(Problems):
• A. In the article on the LGBTQ Title VII cases, on what date were the oral arguments set to be heard?
• B. Extend the article on the LGBTQ Title VII cases, picking up right after its final sentence.

Laverne Cox, the first transgender woman of color to win three Emmy awards for her role in Netflix’s series, Orange is the New Black, sported a handbag at the Emmy’s with lettering reading “October 8, Title VII Supreme Court’, that thrust three watershed LGTBQ Supreme Court cases– whose oral arguments are set to be heard on October 8–into the national spotlight.
The Court will decide the cases during its spring term, ending on June, 30, 2020, in the heat of the Presidential campaign season.
With Justice Brett Kavanaugh having replaced gay rights champion, Justice Anthony Kennedy on the Court last October, gay and transgender rights are in jeopardy.
Trump Opposes LGBTQ Rights
The LGBTQ cases mark the first rulings on whether gay and transgender employers are protected by Title VII of the Civil Rights Act of 1964, which “prohibits employment discrimination based on race, color, religion, sex and national origin.”
Trump’s Justice Department’s official position is that the Civil Rights Act does not protect LGBT individuals.
Split Rulings in Two Cases Involving Rights of LGBT Individuals
The three cases in dispute include: The Second Circuit Court of Appeals’ decision in Manhattan in the case of Zarda v. Altitude Express.
The Zarda decision provided gay workers with a resounding 10-3 majority in February, 2018
Zarda argues he was fired after trying to assure a female client– who was strapped closely next to him during a tandem dive–not to worry about any sexual aggression as he was “100 percent gay.”
The client’s husband called Altitude Express to say Zarda had acted inappropriately.

(Information supplied):
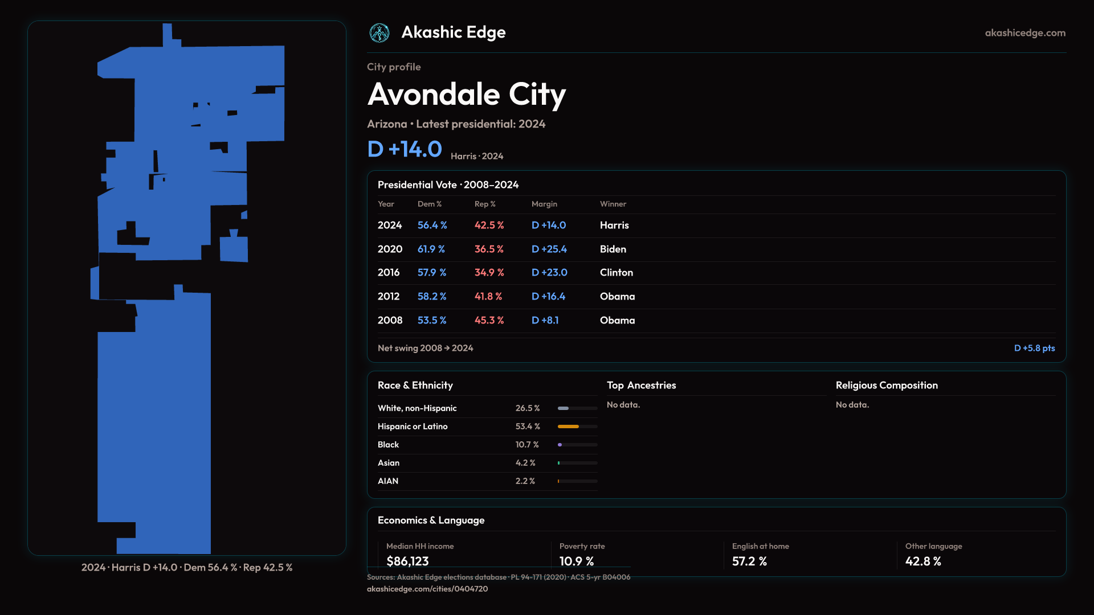Click the Dem % column header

(Solved problems):
• A. October 8

• B.
Zarda argues that sexual orientation is a subset of sexual discrimination and that “Title VII protects employers from discriminating against individuals who do not conform to conventional gender stereotypes, such as the idea that women should be attracted to men and men should be attracted to women,” Amy Howe writes, quoting Zarda’s brief in the SCOTUS Blog.
Gerald Bostock Loses in Georgia
The case, Bostock v. Clayton County Georgia, involves the firing of Gerald Bostock, employed by Clayton Child Welfare Services, for allegedly mismanaging funds.
Bostock says his employers fabricated the mismanagement charges despite 10 years of dedicated employment, after he ‘came out’ by participating in a gay softball league.
The Eleventh Circuit Court of Appeals (with jurisdiction over Georgia) ruled for his employer, concluding the Civil Rights Act Title VII clause does not protect employees “because of sexual orientation.”
Both Zarda and Bostock point to a “unanimous 1998 decision, authored by the late Justice Antonin Scalia, holding that same-sex sexual harassment can violate Title VII,” Howe notes.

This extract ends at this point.